[Start of Attachment]

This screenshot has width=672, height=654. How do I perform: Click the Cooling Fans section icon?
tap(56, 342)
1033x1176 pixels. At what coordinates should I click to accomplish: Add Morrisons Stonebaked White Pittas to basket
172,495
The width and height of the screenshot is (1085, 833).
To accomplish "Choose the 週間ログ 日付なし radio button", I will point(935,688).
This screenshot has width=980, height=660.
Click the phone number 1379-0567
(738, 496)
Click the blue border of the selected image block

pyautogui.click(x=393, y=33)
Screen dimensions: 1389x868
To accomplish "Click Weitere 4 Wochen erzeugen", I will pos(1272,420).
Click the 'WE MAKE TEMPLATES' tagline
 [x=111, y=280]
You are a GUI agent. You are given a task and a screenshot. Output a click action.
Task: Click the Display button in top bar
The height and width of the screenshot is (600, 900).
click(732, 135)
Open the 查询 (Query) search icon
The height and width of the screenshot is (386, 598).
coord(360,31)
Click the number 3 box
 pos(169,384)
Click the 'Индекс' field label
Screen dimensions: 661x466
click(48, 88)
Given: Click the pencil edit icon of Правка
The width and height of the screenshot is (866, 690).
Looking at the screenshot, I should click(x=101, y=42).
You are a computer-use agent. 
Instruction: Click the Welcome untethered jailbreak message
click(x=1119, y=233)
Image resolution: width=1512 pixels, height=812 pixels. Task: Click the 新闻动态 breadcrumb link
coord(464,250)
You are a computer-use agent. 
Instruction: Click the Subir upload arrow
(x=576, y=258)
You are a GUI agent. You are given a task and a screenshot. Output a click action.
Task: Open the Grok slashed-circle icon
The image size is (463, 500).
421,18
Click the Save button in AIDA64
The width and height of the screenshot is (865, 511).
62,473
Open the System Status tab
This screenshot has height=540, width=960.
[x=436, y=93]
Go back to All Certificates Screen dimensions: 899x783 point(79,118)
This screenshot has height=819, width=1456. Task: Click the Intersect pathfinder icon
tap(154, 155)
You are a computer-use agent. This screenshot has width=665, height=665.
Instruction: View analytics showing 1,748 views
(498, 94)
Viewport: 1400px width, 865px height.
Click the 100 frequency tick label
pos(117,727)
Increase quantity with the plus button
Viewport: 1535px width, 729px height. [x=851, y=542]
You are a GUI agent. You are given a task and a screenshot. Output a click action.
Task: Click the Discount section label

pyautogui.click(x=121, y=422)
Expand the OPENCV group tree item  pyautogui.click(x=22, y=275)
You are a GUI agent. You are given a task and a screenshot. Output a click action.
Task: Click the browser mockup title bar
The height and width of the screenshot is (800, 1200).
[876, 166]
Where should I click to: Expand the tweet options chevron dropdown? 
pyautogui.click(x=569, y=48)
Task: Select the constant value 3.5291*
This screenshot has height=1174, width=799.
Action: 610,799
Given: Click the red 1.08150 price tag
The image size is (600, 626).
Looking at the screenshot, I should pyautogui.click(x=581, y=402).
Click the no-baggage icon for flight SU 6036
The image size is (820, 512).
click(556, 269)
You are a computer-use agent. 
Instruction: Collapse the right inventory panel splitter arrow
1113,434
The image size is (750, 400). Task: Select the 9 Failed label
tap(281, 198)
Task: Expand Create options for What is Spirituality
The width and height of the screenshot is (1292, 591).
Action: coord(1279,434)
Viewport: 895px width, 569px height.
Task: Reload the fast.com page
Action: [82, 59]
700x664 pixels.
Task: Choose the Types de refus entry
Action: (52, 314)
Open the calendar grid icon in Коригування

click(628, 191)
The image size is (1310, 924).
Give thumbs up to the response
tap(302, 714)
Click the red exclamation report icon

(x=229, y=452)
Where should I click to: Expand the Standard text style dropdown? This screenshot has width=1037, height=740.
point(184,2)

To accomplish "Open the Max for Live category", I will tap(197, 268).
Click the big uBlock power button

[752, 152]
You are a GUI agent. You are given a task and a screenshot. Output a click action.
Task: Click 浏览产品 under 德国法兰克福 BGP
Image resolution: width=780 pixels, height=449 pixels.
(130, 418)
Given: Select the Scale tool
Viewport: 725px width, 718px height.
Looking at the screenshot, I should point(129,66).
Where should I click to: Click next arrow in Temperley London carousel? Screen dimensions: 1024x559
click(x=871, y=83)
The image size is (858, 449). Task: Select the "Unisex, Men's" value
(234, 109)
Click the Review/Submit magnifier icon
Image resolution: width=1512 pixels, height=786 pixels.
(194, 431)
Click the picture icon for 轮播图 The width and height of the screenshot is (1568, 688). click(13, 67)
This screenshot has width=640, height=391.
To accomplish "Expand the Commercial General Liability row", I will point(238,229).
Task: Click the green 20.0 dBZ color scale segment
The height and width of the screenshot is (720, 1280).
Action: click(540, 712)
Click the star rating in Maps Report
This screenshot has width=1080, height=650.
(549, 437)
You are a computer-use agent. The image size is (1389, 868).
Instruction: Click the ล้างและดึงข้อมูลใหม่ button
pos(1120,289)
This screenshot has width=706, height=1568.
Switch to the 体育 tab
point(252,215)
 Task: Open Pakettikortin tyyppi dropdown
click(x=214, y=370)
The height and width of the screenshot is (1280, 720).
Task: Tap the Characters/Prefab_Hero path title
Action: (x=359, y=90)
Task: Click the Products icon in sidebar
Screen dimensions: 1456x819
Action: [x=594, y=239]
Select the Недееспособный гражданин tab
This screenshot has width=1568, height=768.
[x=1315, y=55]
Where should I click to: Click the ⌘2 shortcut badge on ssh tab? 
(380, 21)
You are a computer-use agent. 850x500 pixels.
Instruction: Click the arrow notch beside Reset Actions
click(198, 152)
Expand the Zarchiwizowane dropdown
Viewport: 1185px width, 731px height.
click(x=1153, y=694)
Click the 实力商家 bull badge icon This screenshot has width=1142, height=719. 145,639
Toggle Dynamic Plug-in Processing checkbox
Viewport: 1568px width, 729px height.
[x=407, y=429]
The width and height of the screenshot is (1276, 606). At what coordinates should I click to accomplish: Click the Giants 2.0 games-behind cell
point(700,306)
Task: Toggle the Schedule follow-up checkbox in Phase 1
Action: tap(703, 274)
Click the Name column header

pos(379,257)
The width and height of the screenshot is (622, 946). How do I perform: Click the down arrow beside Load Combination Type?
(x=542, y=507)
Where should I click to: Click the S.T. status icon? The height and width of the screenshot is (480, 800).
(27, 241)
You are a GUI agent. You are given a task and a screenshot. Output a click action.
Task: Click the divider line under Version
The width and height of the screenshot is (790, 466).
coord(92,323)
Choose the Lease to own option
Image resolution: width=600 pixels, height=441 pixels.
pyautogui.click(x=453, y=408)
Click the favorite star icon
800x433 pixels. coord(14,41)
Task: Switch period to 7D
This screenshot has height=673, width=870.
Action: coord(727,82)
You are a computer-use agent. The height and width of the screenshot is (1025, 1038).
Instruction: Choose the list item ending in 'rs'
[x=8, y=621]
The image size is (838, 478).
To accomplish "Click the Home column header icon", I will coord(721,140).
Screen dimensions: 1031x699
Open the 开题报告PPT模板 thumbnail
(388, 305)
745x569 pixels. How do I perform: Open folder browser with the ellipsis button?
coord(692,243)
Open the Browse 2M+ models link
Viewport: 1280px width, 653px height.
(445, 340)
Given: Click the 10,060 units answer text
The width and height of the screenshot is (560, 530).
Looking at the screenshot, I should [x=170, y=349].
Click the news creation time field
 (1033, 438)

[End of Attachment]

● About this exercise
Reproduce every line above. Keep it exact.

● Answer space
This screenshot has width=672, height=654. How do I perform: Click the Cooling Fans section icon?
tap(56, 342)
1033x1176 pixels. At what coordinates should I click to accomplish: Add Morrisons Stonebaked White Pittas to basket
172,495
The width and height of the screenshot is (1085, 833).
To accomplish "Choose the 週間ログ 日付なし radio button", I will point(935,688).
This screenshot has width=980, height=660.
Click the phone number 1379-0567
(738, 496)
Click the blue border of the selected image block

pyautogui.click(x=393, y=33)
Screen dimensions: 1389x868
To accomplish "Click Weitere 4 Wochen erzeugen", I will pos(1272,420).
Click the 'WE MAKE TEMPLATES' tagline
 [x=111, y=280]
You are a GUI agent. You are given a task and a screenshot. Output a click action.
Task: Click the Display button in top bar
The height and width of the screenshot is (600, 900).
click(732, 135)
Open the 查询 (Query) search icon
The height and width of the screenshot is (386, 598).
coord(360,31)
Click the number 3 box
 pos(169,384)
Click the 'Индекс' field label
Screen dimensions: 661x466
click(48, 88)
Given: Click the pencil edit icon of Правка
The width and height of the screenshot is (866, 690).
Looking at the screenshot, I should click(x=101, y=42).
You are a computer-use agent. 
Instruction: Click the Welcome untethered jailbreak message
click(x=1119, y=233)
Image resolution: width=1512 pixels, height=812 pixels. Task: Click the 新闻动态 breadcrumb link
coord(464,250)
You are a computer-use agent. 
Instruction: Click the Subir upload arrow
(x=576, y=258)
You are a GUI agent. You are given a task and a screenshot. Output a click action.
Task: Open the Grok slashed-circle icon
The image size is (463, 500).
421,18
Click the Save button in AIDA64
The width and height of the screenshot is (865, 511).
62,473
Open the System Status tab
This screenshot has height=540, width=960.
[x=436, y=93]
Go back to All Certificates Screen dimensions: 899x783 point(79,118)
This screenshot has height=819, width=1456. Task: Click the Intersect pathfinder icon
tap(154, 155)
You are a computer-use agent. This screenshot has width=665, height=665.
Instruction: View analytics showing 1,748 views
(498, 94)
Viewport: 1400px width, 865px height.
Click the 100 frequency tick label
pos(117,727)
Increase quantity with the plus button
Viewport: 1535px width, 729px height. [x=851, y=542]
You are a GUI agent. You are given a task and a screenshot. Output a click action.
Task: Click the Discount section label

pyautogui.click(x=121, y=422)
Expand the OPENCV group tree item  pyautogui.click(x=22, y=275)
You are a GUI agent. You are given a task and a screenshot. Output a click action.
Task: Click the browser mockup title bar
The height and width of the screenshot is (800, 1200).
[876, 166]
Where should I click to: Expand the tweet options chevron dropdown? 
pyautogui.click(x=569, y=48)
Task: Select the constant value 3.5291*
This screenshot has height=1174, width=799.
Action: 610,799
Given: Click the red 1.08150 price tag
The image size is (600, 626).
Looking at the screenshot, I should pyautogui.click(x=581, y=402).
Click the no-baggage icon for flight SU 6036
The image size is (820, 512).
click(556, 269)
You are a computer-use agent. 
Instruction: Collapse the right inventory panel splitter arrow
1113,434
The image size is (750, 400). Task: Select the 9 Failed label
tap(281, 198)
Task: Expand Create options for What is Spirituality
The width and height of the screenshot is (1292, 591).
Action: coord(1279,434)
Viewport: 895px width, 569px height.
Task: Reload the fast.com page
Action: [82, 59]
700x664 pixels.
Task: Choose the Types de refus entry
Action: (52, 314)
Open the calendar grid icon in Коригування

click(628, 191)
The image size is (1310, 924).
Give thumbs up to the response
tap(302, 714)
Click the red exclamation report icon

(x=229, y=452)
Where should I click to: Expand the Standard text style dropdown? This screenshot has width=1037, height=740.
point(184,2)

To accomplish "Open the Max for Live category", I will tap(197, 268).
Click the big uBlock power button

[752, 152]
You are a GUI agent. You are given a task and a screenshot. Output a click action.
Task: Click 浏览产品 under 德国法兰克福 BGP
Image resolution: width=780 pixels, height=449 pixels.
(130, 418)
Given: Select the Scale tool
Viewport: 725px width, 718px height.
Looking at the screenshot, I should point(129,66).
Where should I click to: Click next arrow in Temperley London carousel? Screen dimensions: 1024x559
click(x=871, y=83)
The image size is (858, 449). Task: Select the "Unisex, Men's" value
(234, 109)
Click the Review/Submit magnifier icon
Image resolution: width=1512 pixels, height=786 pixels.
(194, 431)
Click the picture icon for 轮播图 The width and height of the screenshot is (1568, 688). click(13, 67)
This screenshot has width=640, height=391.
To accomplish "Expand the Commercial General Liability row", I will point(238,229).
Task: Click the green 20.0 dBZ color scale segment
The height and width of the screenshot is (720, 1280).
Action: click(540, 712)
Click the star rating in Maps Report
This screenshot has width=1080, height=650.
(549, 437)
You are a computer-use agent. The image size is (1389, 868).
Instruction: Click the ล้างและดึงข้อมูลใหม่ button
pos(1120,289)
This screenshot has width=706, height=1568.
Switch to the 体育 tab
point(252,215)
 Task: Open Pakettikortin tyyppi dropdown
click(x=214, y=370)
The height and width of the screenshot is (1280, 720).
Task: Tap the Characters/Prefab_Hero path title
Action: (x=359, y=90)
Task: Click the Products icon in sidebar
Screen dimensions: 1456x819
Action: [x=594, y=239]
Select the Недееспособный гражданин tab
This screenshot has width=1568, height=768.
[x=1315, y=55]
Where should I click to: Click the ⌘2 shortcut badge on ssh tab? 
(380, 21)
You are a computer-use agent. 850x500 pixels.
Instruction: Click the arrow notch beside Reset Actions
click(198, 152)
Expand the Zarchiwizowane dropdown
Viewport: 1185px width, 731px height.
click(x=1153, y=694)
Click the 实力商家 bull badge icon This screenshot has width=1142, height=719. 145,639
Toggle Dynamic Plug-in Processing checkbox
Viewport: 1568px width, 729px height.
[x=407, y=429]
The width and height of the screenshot is (1276, 606). At what coordinates should I click to accomplish: Click the Giants 2.0 games-behind cell
point(700,306)
Task: Toggle the Schedule follow-up checkbox in Phase 1
Action: tap(703, 274)
Click the Name column header

pos(379,257)
The width and height of the screenshot is (622, 946). How do I perform: Click the down arrow beside Load Combination Type?
(x=542, y=507)
Where should I click to: Click the S.T. status icon? The height and width of the screenshot is (480, 800).
(27, 241)
You are a GUI agent. You are given a task and a screenshot. Output a click action.
Task: Click the divider line under Version
The width and height of the screenshot is (790, 466).
coord(92,323)
Choose the Lease to own option
Image resolution: width=600 pixels, height=441 pixels.
pyautogui.click(x=453, y=408)
Click the favorite star icon
800x433 pixels. coord(14,41)
Task: Switch period to 7D
This screenshot has height=673, width=870.
Action: coord(727,82)
You are a computer-use agent. The height and width of the screenshot is (1025, 1038).
Instruction: Choose the list item ending in 'rs'
[x=8, y=621]
The image size is (838, 478).
To accomplish "Click the Home column header icon", I will coord(721,140).
Screen dimensions: 1031x699
Open the 开题报告PPT模板 thumbnail
(388, 305)
745x569 pixels. How do I perform: Open folder browser with the ellipsis button?
coord(692,243)
Open the Browse 2M+ models link
Viewport: 1280px width, 653px height.
(445, 340)
Given: Click the 10,060 units answer text
The width and height of the screenshot is (560, 530).
Looking at the screenshot, I should [x=170, y=349].
Click the news creation time field
 (1033, 438)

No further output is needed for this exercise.